*Source information:*
Segment Open
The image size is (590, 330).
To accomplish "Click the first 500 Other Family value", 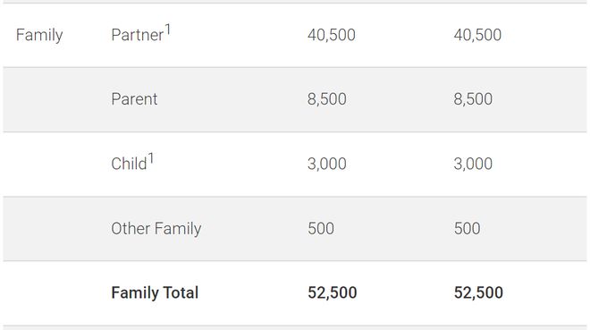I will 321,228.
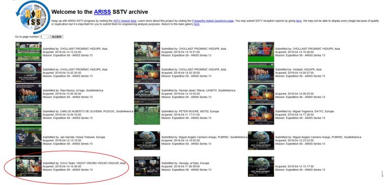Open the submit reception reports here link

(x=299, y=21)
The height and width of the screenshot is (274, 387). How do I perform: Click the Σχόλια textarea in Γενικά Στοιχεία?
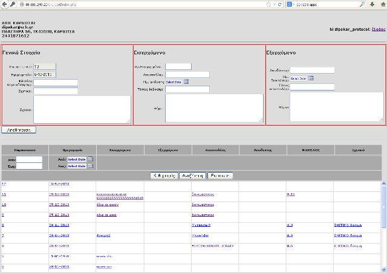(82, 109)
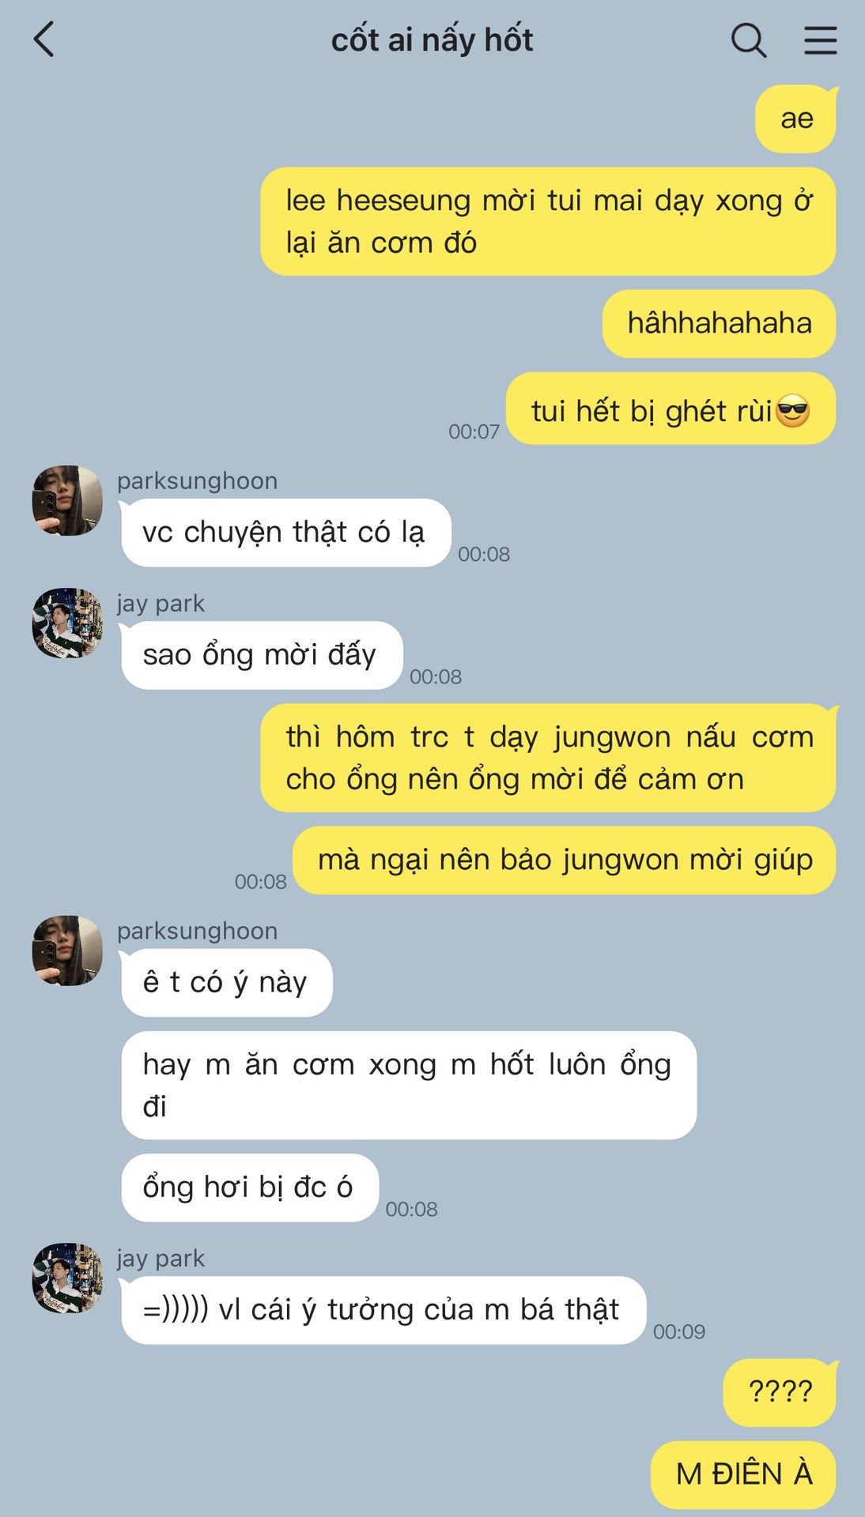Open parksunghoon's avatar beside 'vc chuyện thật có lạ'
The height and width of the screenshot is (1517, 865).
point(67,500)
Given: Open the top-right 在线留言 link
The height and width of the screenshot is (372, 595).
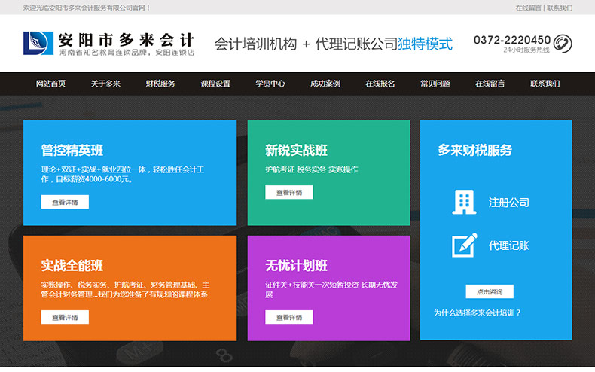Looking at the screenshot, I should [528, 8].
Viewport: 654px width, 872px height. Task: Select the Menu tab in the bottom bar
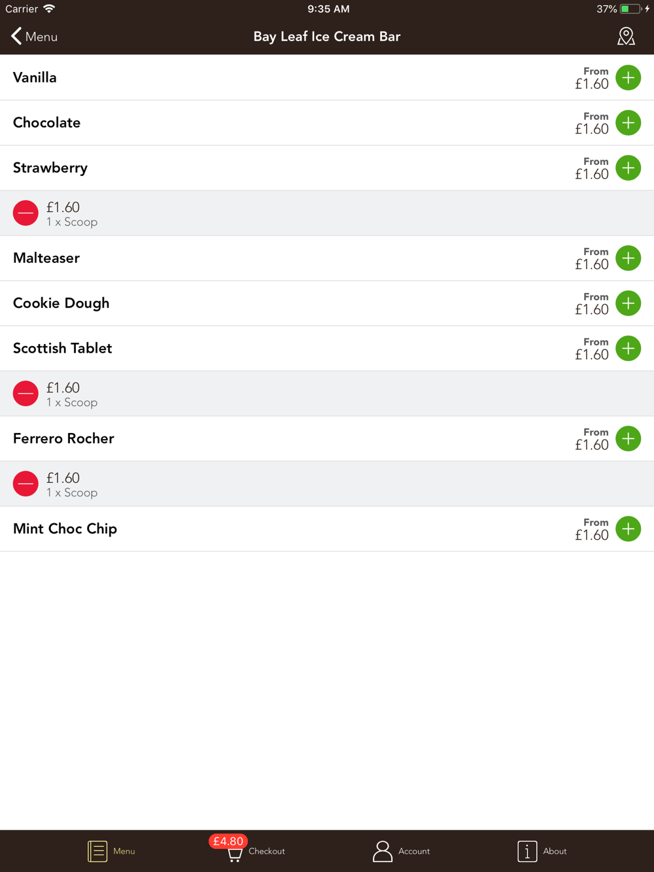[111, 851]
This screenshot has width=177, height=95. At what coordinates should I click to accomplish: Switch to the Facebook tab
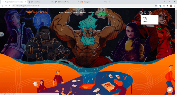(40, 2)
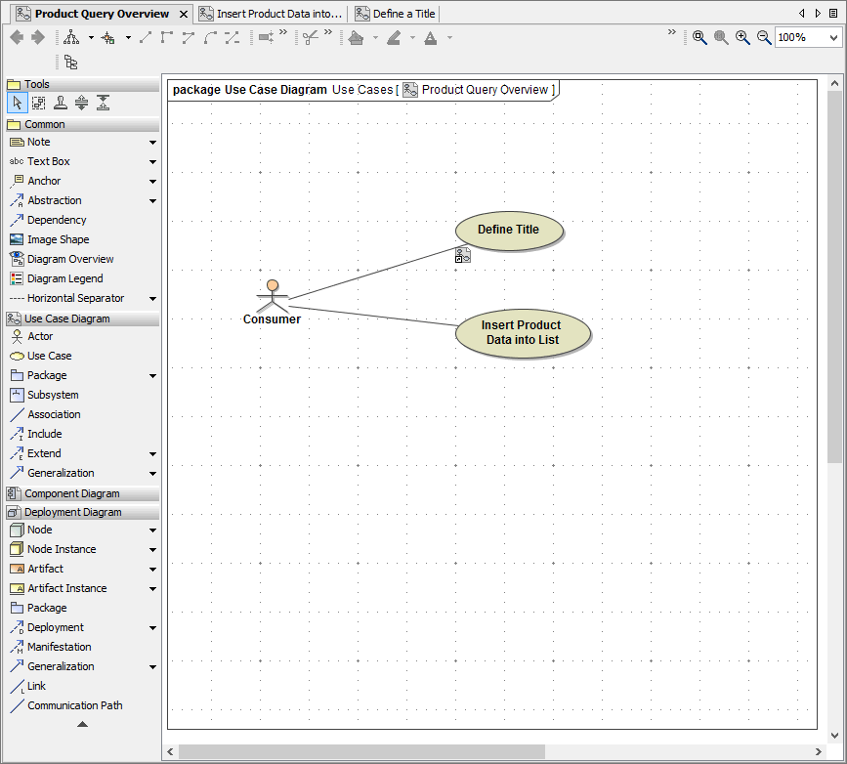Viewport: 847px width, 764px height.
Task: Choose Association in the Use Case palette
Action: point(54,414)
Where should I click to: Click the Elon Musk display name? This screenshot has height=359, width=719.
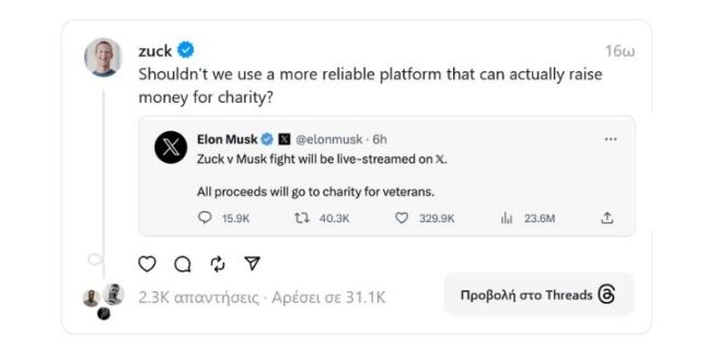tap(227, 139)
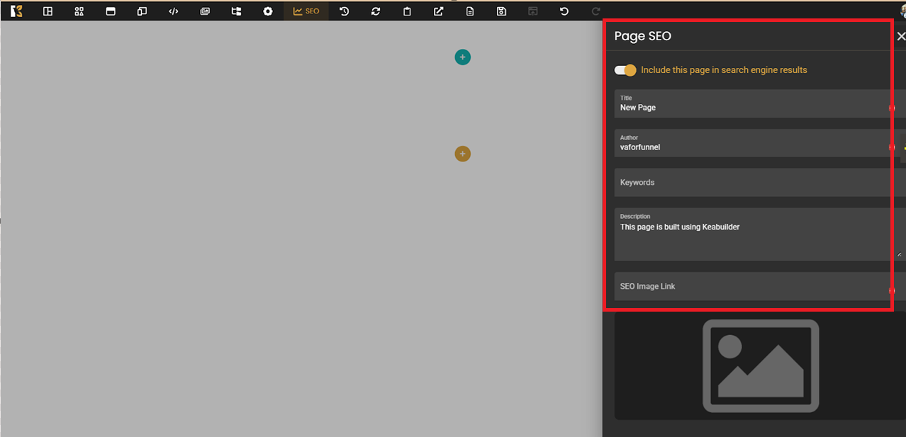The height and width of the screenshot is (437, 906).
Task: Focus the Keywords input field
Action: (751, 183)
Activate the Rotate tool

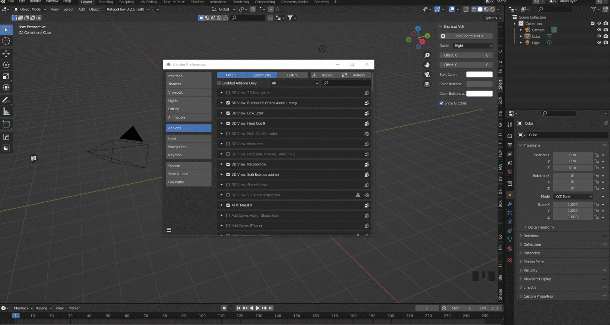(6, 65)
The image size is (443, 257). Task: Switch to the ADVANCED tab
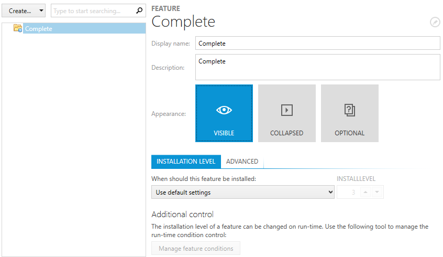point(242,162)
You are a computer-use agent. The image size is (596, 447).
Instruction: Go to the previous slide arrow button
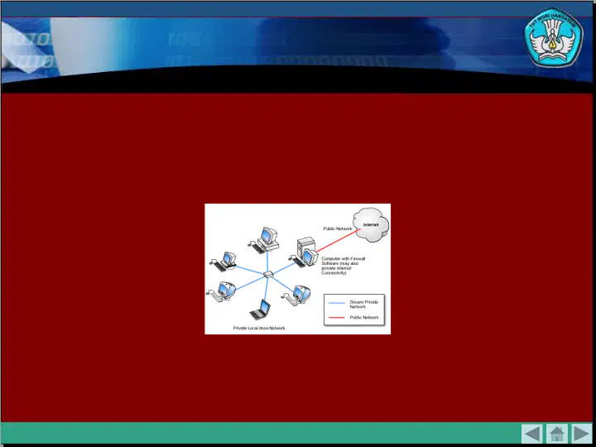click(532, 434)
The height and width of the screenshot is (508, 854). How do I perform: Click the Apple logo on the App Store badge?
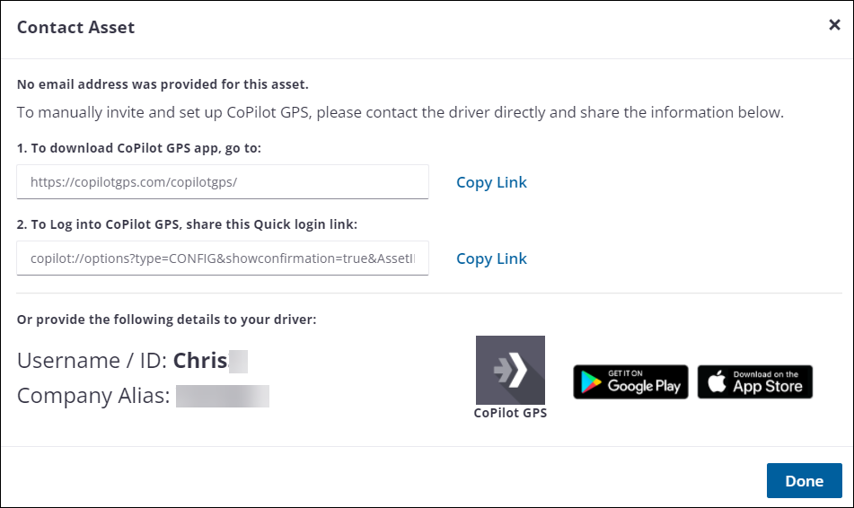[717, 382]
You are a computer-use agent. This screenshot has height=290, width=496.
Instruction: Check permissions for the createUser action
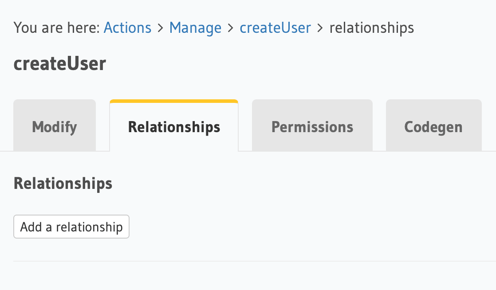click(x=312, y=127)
Segment Closed
*Problem:* For this exercise, reproduce the data above exactly from the line containing "Where should I" through its final line, both ends included, with no pictures in the copy.

*Response box:*
Where should I click to: Click the Elon Musk display name? This screenshot has height=359, width=719.
tap(227, 139)
The height and width of the screenshot is (437, 906).
Task: Focus the Keywords input field
Action: (751, 183)
Activate the Rotate tool

(6, 65)
The image size is (443, 257). Task: Switch to the ADVANCED tab
point(242,162)
You are a computer-use agent. The image size is (596, 447).
Instruction: Go to the previous slide arrow button
click(532, 434)
The height and width of the screenshot is (508, 854). How do I perform: Click the Apple logo on the App Store badge?
[717, 382]
You are a computer-use agent. This screenshot has height=290, width=496.
Instruction: Check permissions for the createUser action
click(x=312, y=127)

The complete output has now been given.